Saat pertama kali aku bertemu dengan Allmight. Aku harus mengerahkan seluruh tekadku untuk tidak menunjukkan wajah bodoh seperti Deku.

Tidak, aku menolak untuk menunjukkan kekagumanku pada Allmight karena aku ingin dia melihatku sebagai seseorang yang akan melampauinya nanti, bukan penggemar fanatik yang hanya bisa bermimpi.

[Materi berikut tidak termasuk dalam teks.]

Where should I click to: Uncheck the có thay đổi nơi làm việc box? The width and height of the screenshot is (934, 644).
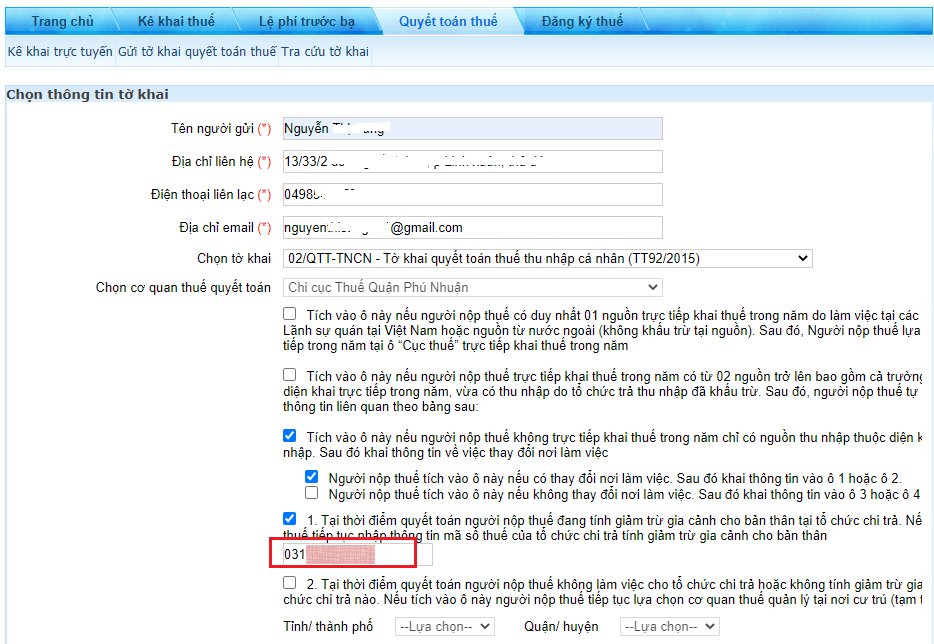312,477
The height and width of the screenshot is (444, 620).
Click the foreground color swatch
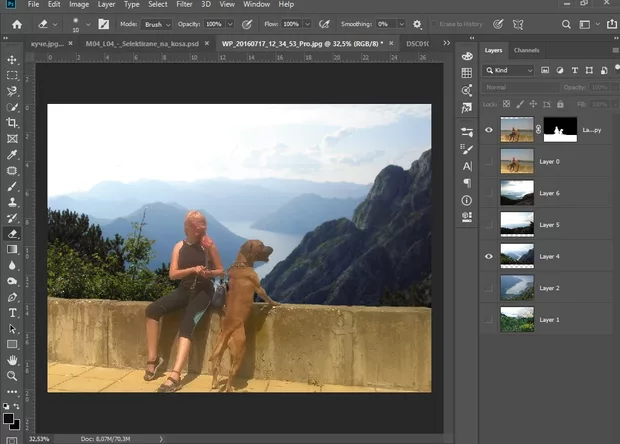click(x=9, y=420)
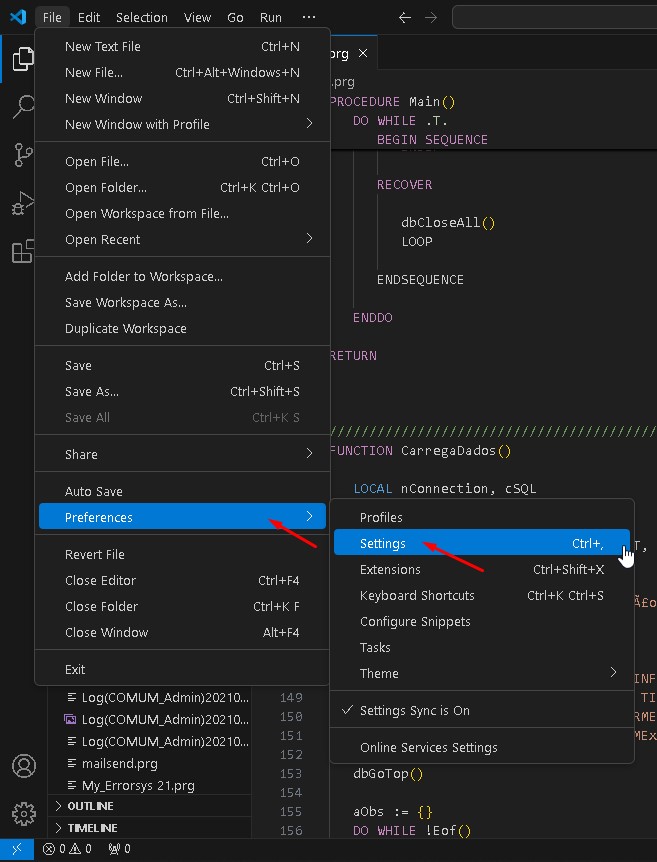Open the Extensions view icon
The height and width of the screenshot is (862, 657).
click(x=22, y=252)
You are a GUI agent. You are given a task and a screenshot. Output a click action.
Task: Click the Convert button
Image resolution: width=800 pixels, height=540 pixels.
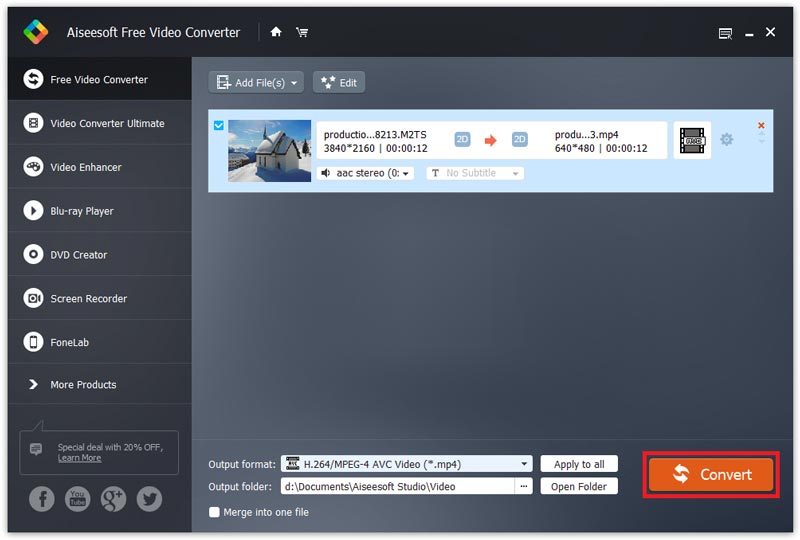click(x=711, y=475)
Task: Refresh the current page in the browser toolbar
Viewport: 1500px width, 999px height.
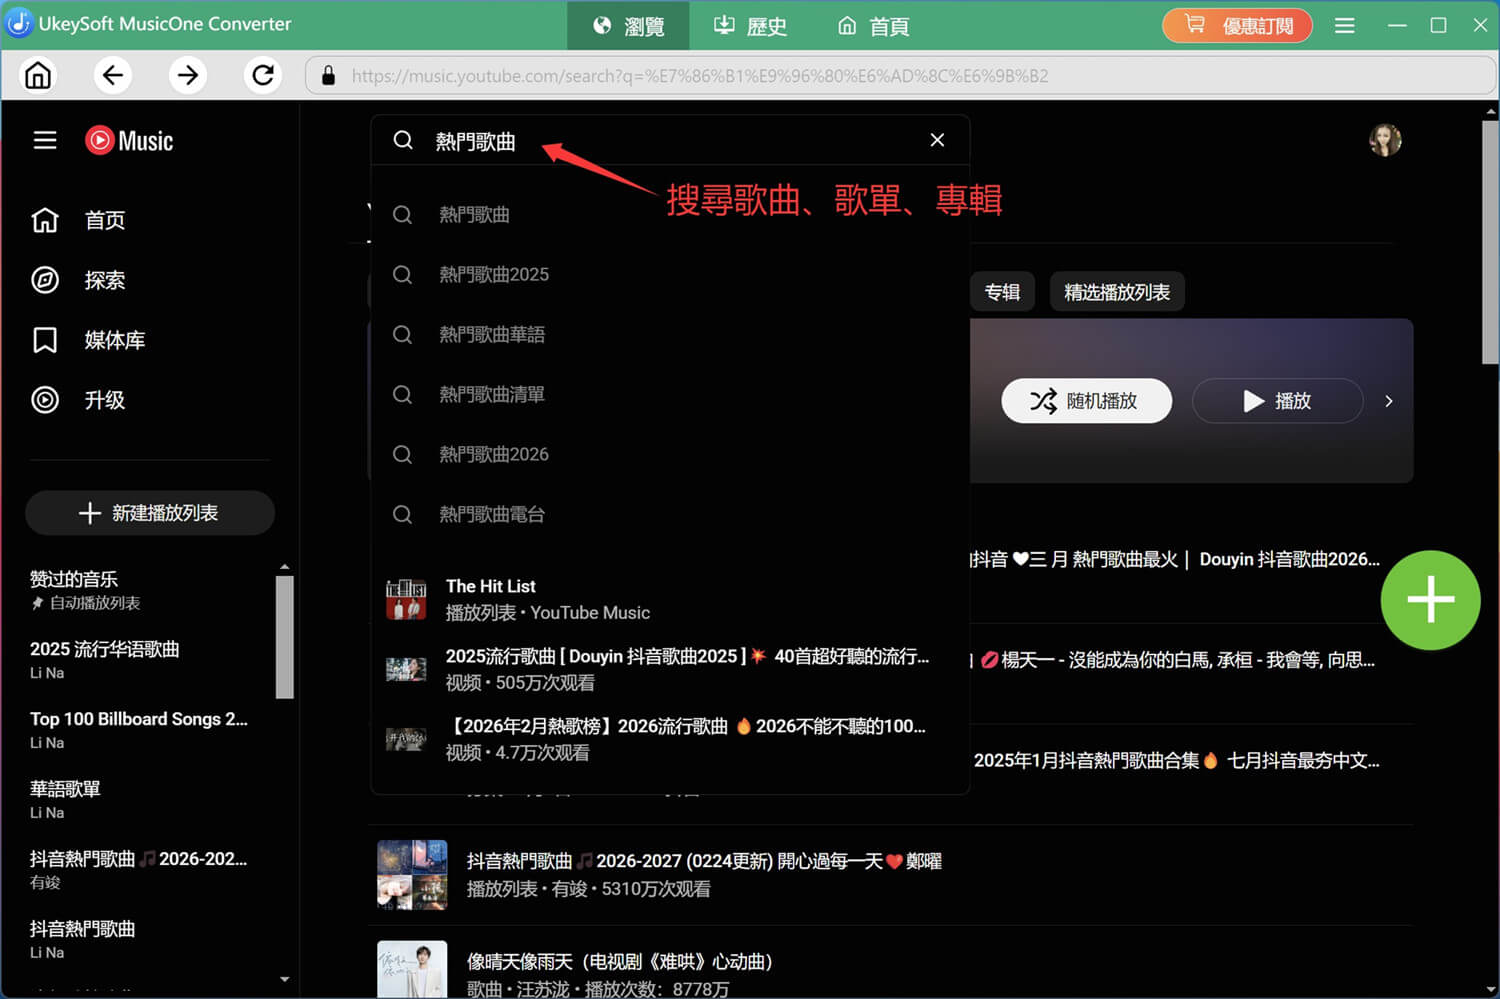Action: click(x=262, y=75)
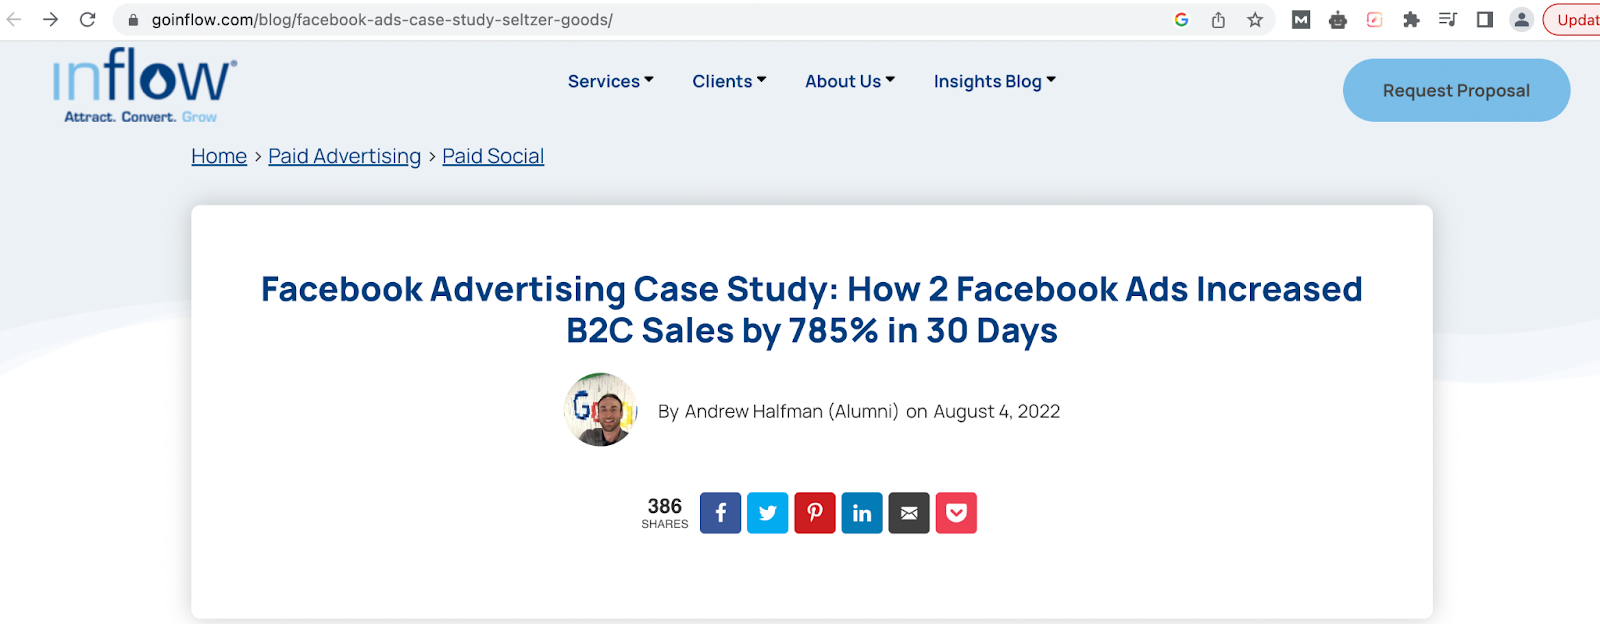
Task: Open Paid Advertising breadcrumb link
Action: [344, 156]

Ketika latihan tanding pertamaku di U.A tiba. Aku benar-benar merasa percaya diri untuk menunjukkan seluruh kemampuanku di depan Allmight. Ditambah lagi lawanku pada saat itu hanyalah Deku. Tentu saja aku sangat yakin untuk memenangkan pertandingan ini dengan mudah.

Oh, andai saja aku tahu betapa salahnya diriku waktu itu.

Aku tidak tahu darimana dan sejak kapan hal itu bisa terjadi. Hal yang pasti aku ketahui adalah kenyataan bahwa aku telah kalah oleh Deku di pertandingan pertamaku di sini. Pertandingan pertamaku yang dilihat oleh Allmight.

Saat itu aku sangat marah kepada Deku, marah karena tindakannya kepadaku. Di kepalaku terus terisi pertanyaan menyedihkan akan kekalahanku.

Kenapa, kenapa aku bisa kalah? Kenapa baru kali ini aku bisa kalah dari Deku?
Kenapa Deku malah mengalahkanku disaat seperti ini?
Kenapa dia malah mengalahkanku tepat saat Allmight sedang melihatku?

Perasaan marah yang kurasakan bukan hanya berasal dari kekalahan pertama yang kuterima, tapi juga karena aku gagal membuat Allmight terkesan olehku. Aku ingin dia mengakuiku, tapi kesempatan itu telah dihancurkan oleh Deku.